* [Task description]:
Copy the data from the line containing "Locate an element" down to the line containing "quadrupole-coil-right is located", both included, and swap "screenshot" for "image" while keeping everything else the same. Omit the pictures.

Top of Dataset extract

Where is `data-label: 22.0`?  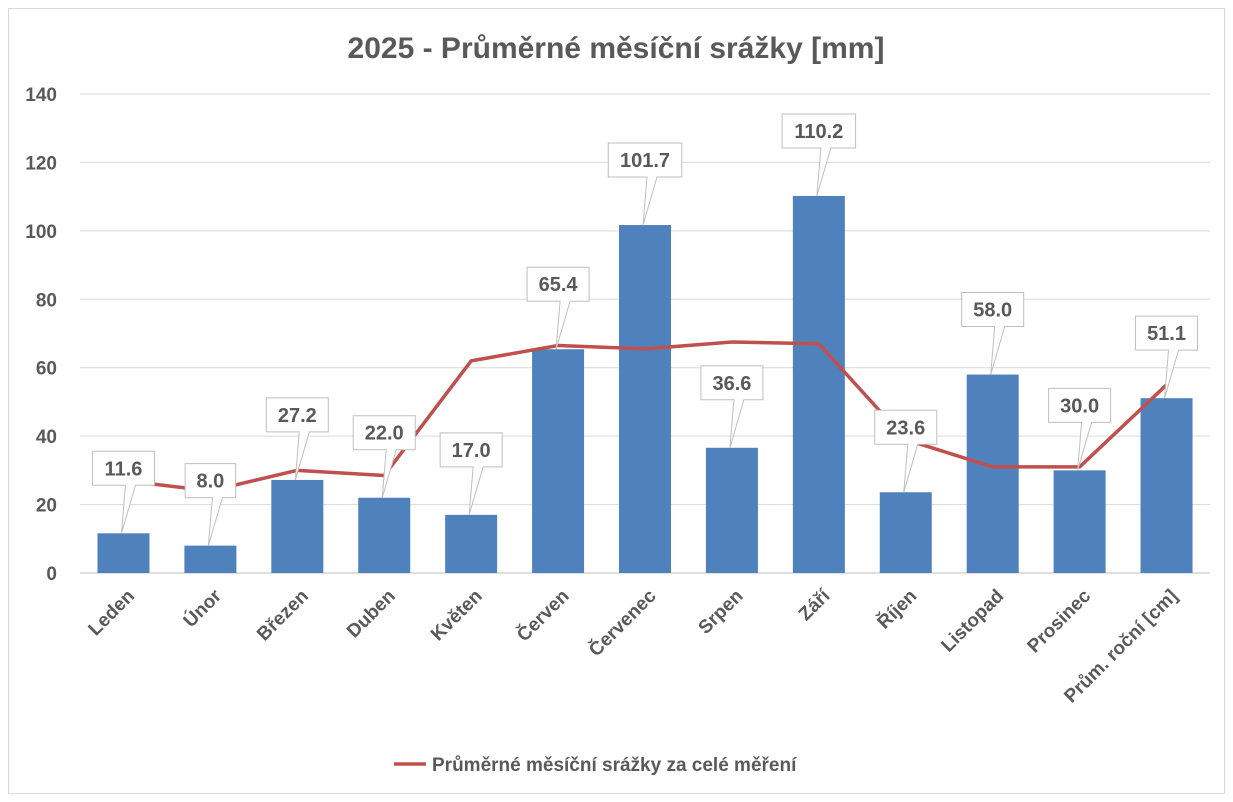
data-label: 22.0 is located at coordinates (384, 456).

Bottom of Dataset extract
Top of Dataset extract

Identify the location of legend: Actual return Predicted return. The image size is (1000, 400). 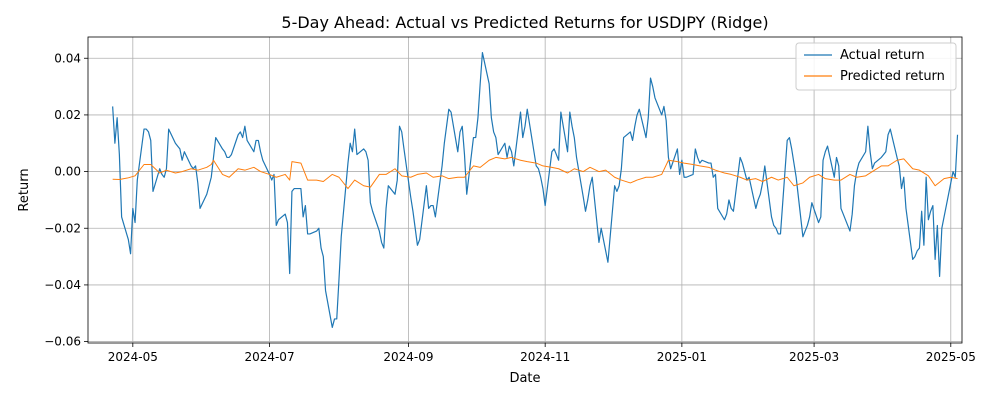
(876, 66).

Bottom of Dataset extract
Top of Dataset extract

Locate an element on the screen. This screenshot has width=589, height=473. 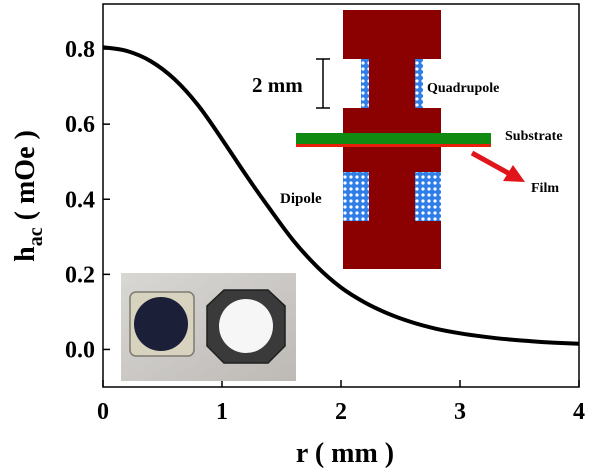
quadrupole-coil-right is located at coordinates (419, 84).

Bottom of Dataset extract

* [Answer area]:
Locate an element on the screen. This image has width=589, height=473. 
quadrupole-coil-right is located at coordinates (419, 84).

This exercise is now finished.